Plm. 90 % van de in Friesland geproduceerde melk wordt in fabrieken van zuivelcoöperaties verwerkt. Elk van de 20 (1974) zuivelondernemingen is juridisch zelfstandig en heeft een eigen melkwinningsgebied waaruit andere, bij de Bond van Coöperatieve Zuivelfabrieken in Frl. aangesloten coöperaties, geen melk van veehouders mogen betrekken.

Tegen het einde van de vorige en in het begin van deze eeuw werden in veeteeltgebieden de zuivelfabrieken bijna dorpsgewijs opgericht, wat er toe heeft geleid dat Frl. tot voor kort overdekt was met een groot aantal plaatselijke coöperaties. De aansprakelijkheid van de ledenveehouders bracht mee, dat men goed op de hoogte diende te zijn van eikaars financiële weerstand, terwijl het langzame vervoer van de melk met paard-en-wagen en boot, het transport van de bederflijke melk over grote afstanden niet toeliet.Wijzigingen in het patroon van de Fr. zuivelindustrie hebben zich sedert 1954 op ingrijpende wijze voltrokken. Door het stijgend aantal melkkoeien en de groter wordende produktie per koe is de melkaanvoer in de laatste twintig jaar verdubbeld. Zij bedraagt thans ruim 1,6 miljard kg per jaar. De kaasproduktie, waarvoor ca 70 % van de melk wordt bestemd, nam toe van 47 tot 111 miljoen kg per jaar, waarmee Frl. een derde deel van de Nederlandse kaas produceert.

De melk- en weipoederproductie bij de primaire fabrieken is verveelvoudigd, als gevolg van een relatieve daling van de melklevering aan derden. Gedaald is relatief ook de consumptiemelkproduktie en de levering van ondermelk, karnemelk en wei aan de veehouders.

Schaalvergroting Als gevolg van de sterk stijgende arbeidskosten en de technische ontwikkelingen kwam in het begin van de jaren ’60 een fusie- en concentratiebeweging op gang. Werden voordien zuivelfabrieken incidenteel gesloten, na 1960 droeg de herstructurering een meer planmatig karakter. Toch waren het de veehouders zelf die de beslissing over het al of niet sluiten van hun fabriek namen. De overblijvende plaatselijke fabrieken groeiden door deze ontwikkelingen uit tot regionale ondernemingen. Terwijl het aantal fabrieken tussen 1954 en 1974 daalde van 77 tot 33, daalde het aantal ondernemingen in deze jaren van 75 tot 20. Hierbij dient te worden aangetekend, dat een aantal particuliere fabrieken overging naar coöperaties, terwijl bovendien enkele coöperatieve fabrieken buiten de provincie fuseerden met Fr. ondernemingen.

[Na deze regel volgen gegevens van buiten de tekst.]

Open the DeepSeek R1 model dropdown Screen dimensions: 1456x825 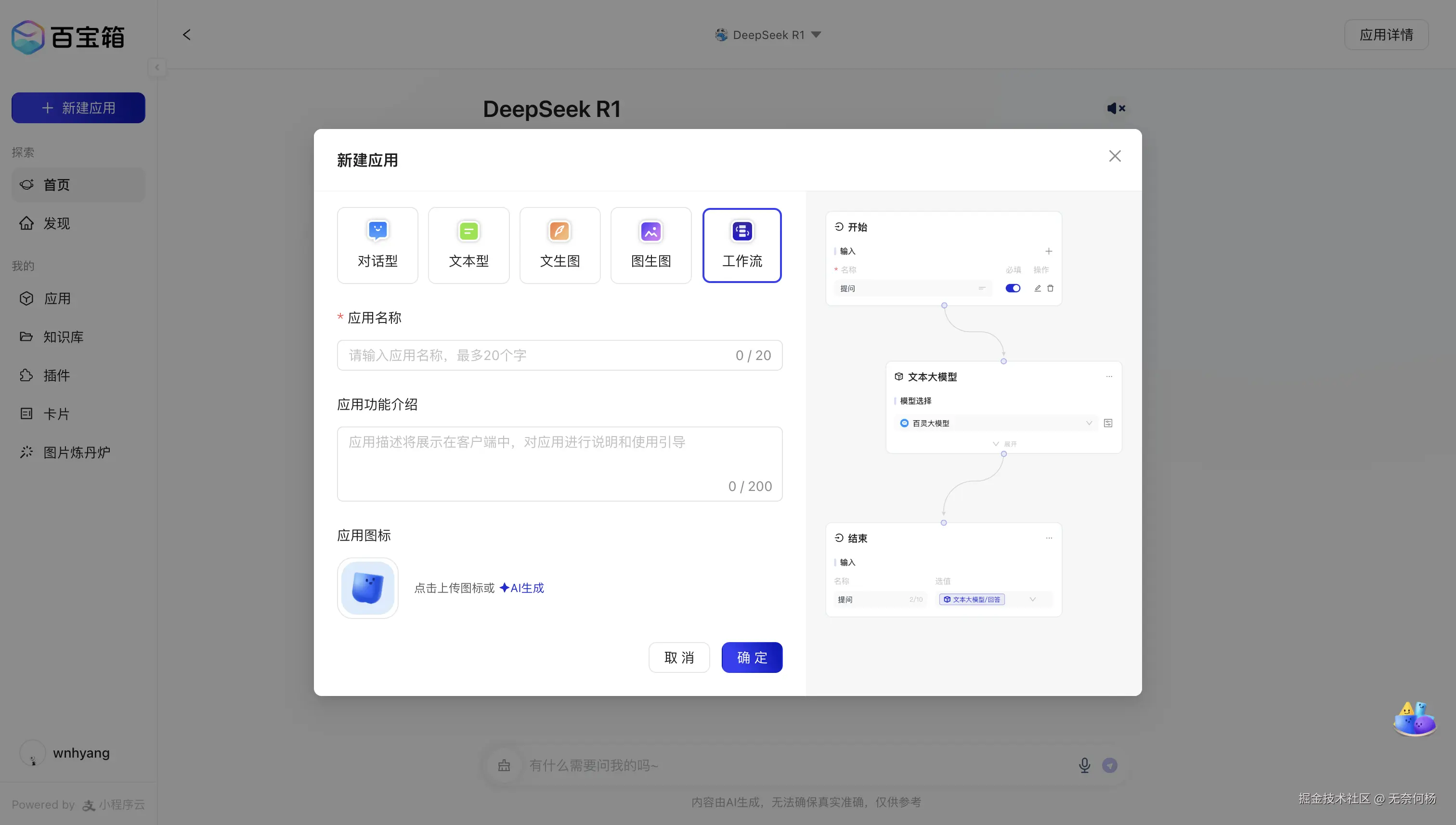(x=768, y=35)
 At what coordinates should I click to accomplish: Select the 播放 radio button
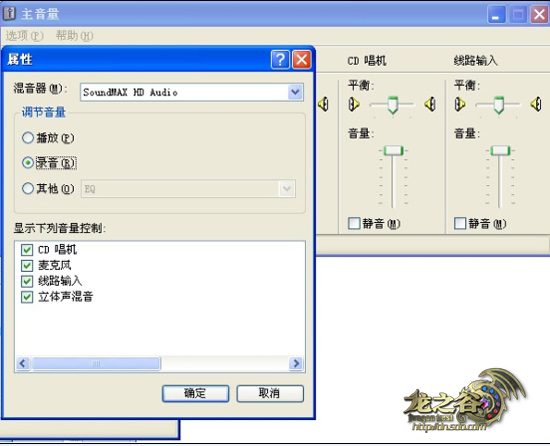point(28,138)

De gemiddelde verwerkingsproduktie per fabriek steeg van 10 tot 45 miljoen kg melk per jaar. Een en ander had tot gevolg, dat het aantal bij coöperatieve zuivelfabrieken werkende personen daalde van ruim 4200 in 1954 tot ruim 1700 in 1974. De arbeidsproduktiviteit steeg aanmerkelijk: 1954: 0,18 miljoen kg verwerkte melk per personeelslid, 1974: 0,9 miljoen kg. Ook de melkleverantie door de veehouders steeg aanmerkelijk: de totale aanvoer bij de fabrieken steeg van 43.000 kg tot bijna 140.000 kg per jaar; dit, terwijl het aantal veehouders daalde van plm. 17.500 tot plm. 11.500. Naast deze stijging van de aanvoer staat de stijging van de melkprijs van ruim 23 cent tot 49 cent per kg. Zodoende steeg het totaal, door de coöp. fabrieken uitbetaalde melkgeld van 176 tot 710 miljoen gulden.

Nieuwe ontwikkelingen Het vervoer van de melk in bussen neemt af ten gunste van het transport met rijdende melkontvangsten (tankwagens). De voortgaande mechanisatie op de boerderij maakt het vooral voor de grotere boeren aantrekkelijk om de melk van de melkmachine via een leiding in een gekoelde tank te laten lopen. Het aantal tankmelkende boeren had in 1974 de 1500 reeds overschreden. Voor een groot deel van de veehouders vormt de stroomvoorziening echter nog een belemmering voor een verdere mechanisatie. Een plan tot verzwaring van het elektriciteitsnet zal hierin de komende jaren een verandering ten goede mogelijk maken.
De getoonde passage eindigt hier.